> _PAGE TEXT_:
★ ★ ★ ★ ★

EP3106527A1

EP3106527A1 - Shaftless air heater

Info

Publication number: EP3106527A1
Application number: EP14872998.1A
Authority: EP
Inventors: Boris Nikolaevich PROKOF'EV; Anton Anatol'evich SUBBOTIN; Sergey Artem'evich IVLEV
Original assignee: Jsc "kalugin"
Current assignee: Jsc "kalugin"
Priority date: 2013-12-18
Filing date: 2014-07-03
Publication date: 2016-12-21
Also published as: EP3106527A4; WO2015094011A1; EA201600432A1; JP2017501309A; BR112016014342A2; RU2554239C1; UA116703C2

Abstract

The invention relates to metallurgy, to designs of top combustion (shaftless) hot air heaters of blast furnaces. A shaftless air heater includes a cylindrical chamber (1) with a checkerwork (2) and a dome (3) located above the checkerwork (2) and having a cylindrical section (4) as well as a tapering section (5) located above the cylindrical section (4) and a cylindrical throat (6) located above the tapering section (5) and communicating with a pre-chamber (7) located above the dome. Channels (9, 10 and 11, 12) for supplying air and gas respectively into the pre-chamber (7) are located in lateral walls (8) of the pre-chamber (7). The shaftless air heater is implemented with a ratio of the diameter (D₁) of the cylindrical throat (6) to the diameter (D₂) of the cylindrical section (4) of the dome (3) ranging from 0.31 to 0.41. The technical result is elimination of conditions for combustion pulsations and increase in completeness of gas combustion.

Description

The invention relates to metallurgy, particularly to designs of hot stoves for blast furnaces.

★ ★ ★ ★ ★

(Raw records)

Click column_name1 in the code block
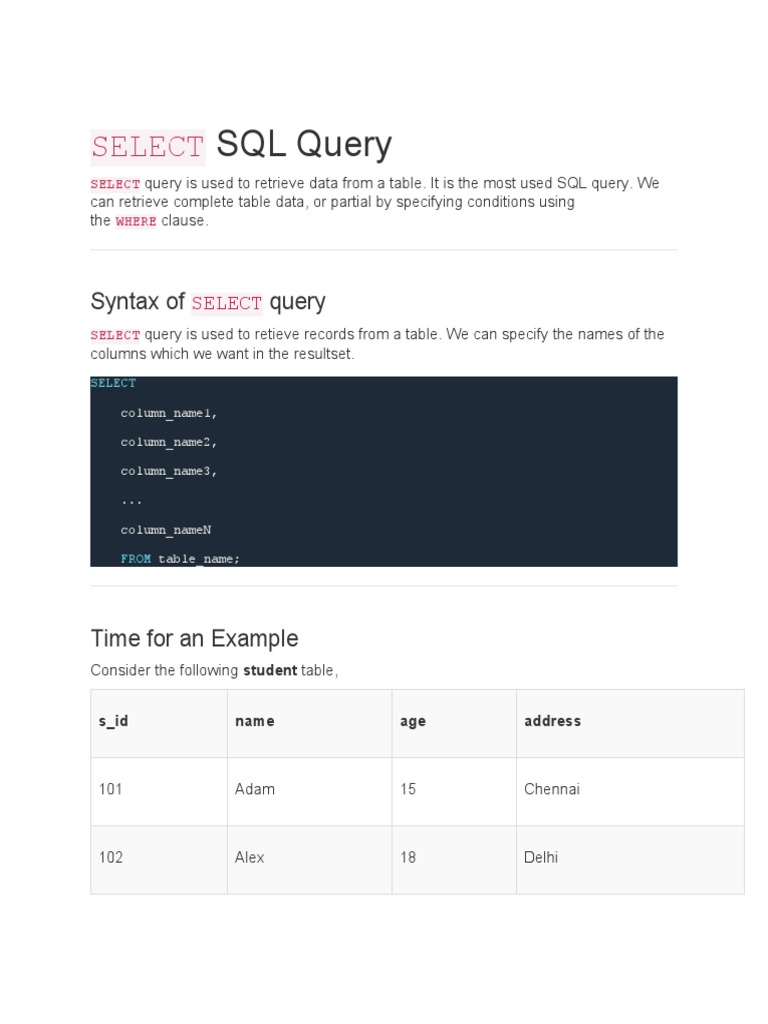768x1024 pixels. 168,413
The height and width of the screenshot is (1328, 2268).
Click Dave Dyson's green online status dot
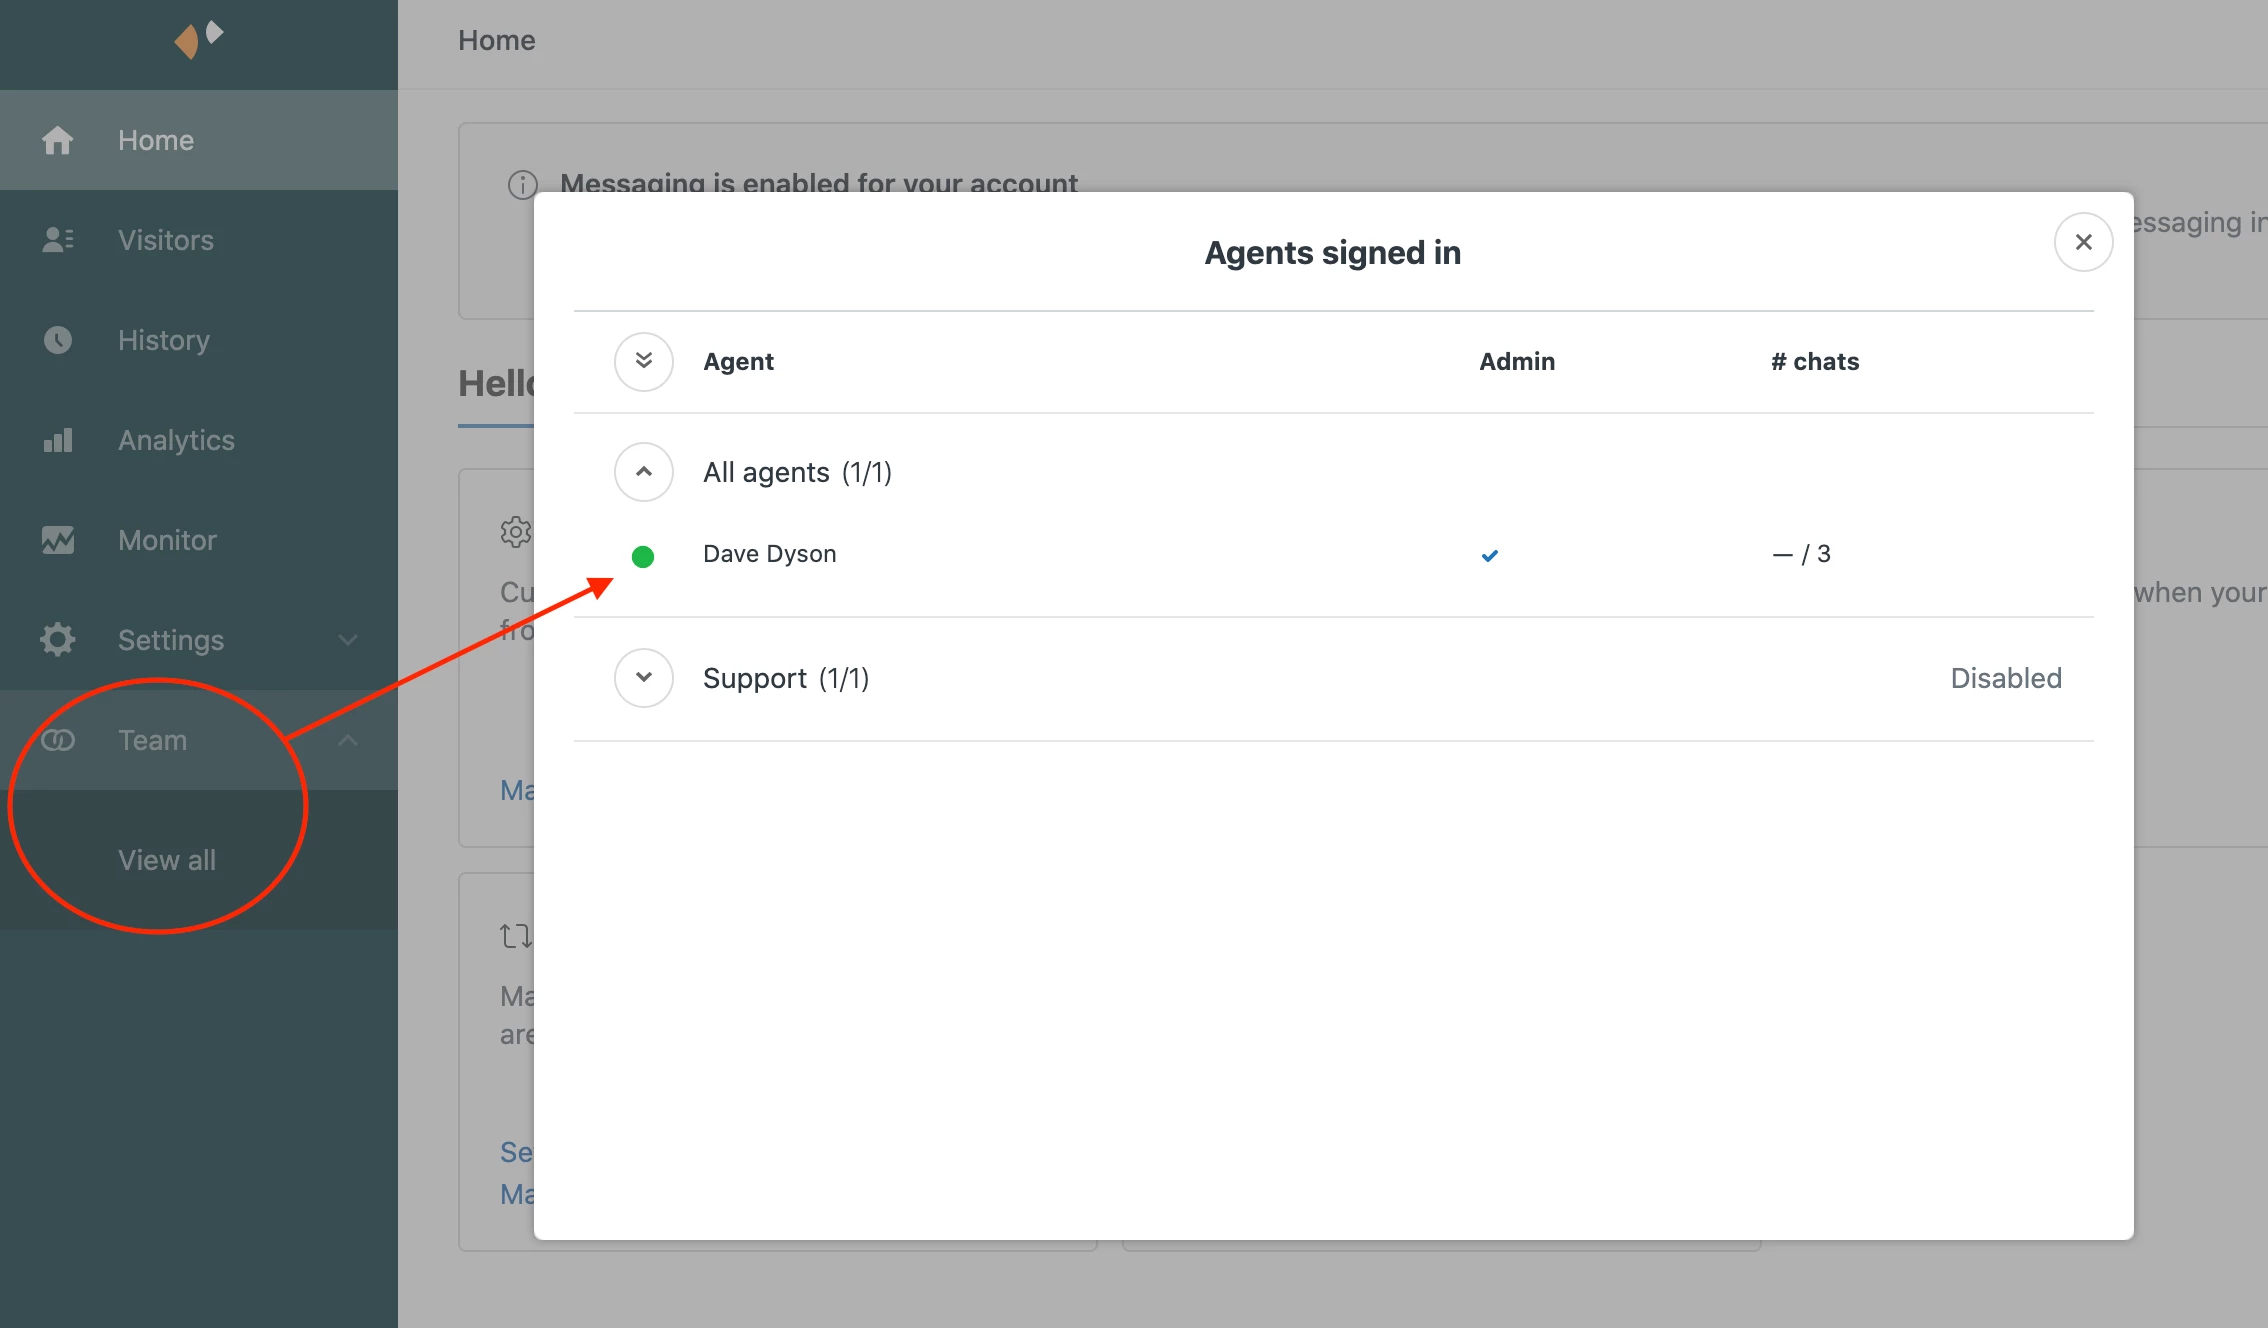point(643,556)
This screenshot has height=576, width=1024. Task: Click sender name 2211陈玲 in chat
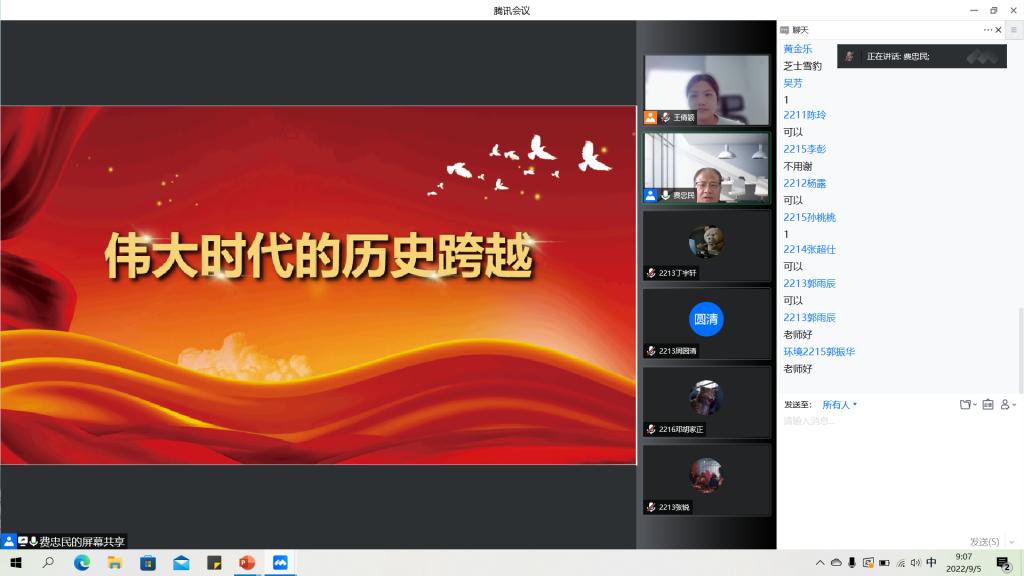point(804,115)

★ ★ ★ ★ ★

> _THINGS TO DO_:
1. List every inventor named on the shaftless air heater patent page.
2. Continue the description in the shaftless air heater patent page, starting after its last sentence.

> _EXERCISE RESPONSES_:
1. Boris Nikolaevich PROKOF'EV; Anton Anatol'evich SUBBOTIN; Sergey Artem'evich IVLEV

2.
One of the problems with hot stove operation is to provide stability of combustion, to reduce and eliminate combustion pulsations. The combustion pulsation is a closed auto-wave process involving all elements of the air and gas main (supply pipes, butterfly valves, elbows, collectors, extension tubes, combustion space). Relevant calculations of acoustic parameters are required for all the elements of the main. Parameters of the final element of the main, i.e. parameters of combustion chamber and dome space, are of great importance for reduction of combustion pulsations.
Hot stoves with extended internal and external combustion chambers (shafts) are known [RF Patent 2177040 or RF Patent 77865 respectively, Fig.2]. These combustion chambers are located in internal or external stacks of hot stoves and communicate with the dome above the checkerwork.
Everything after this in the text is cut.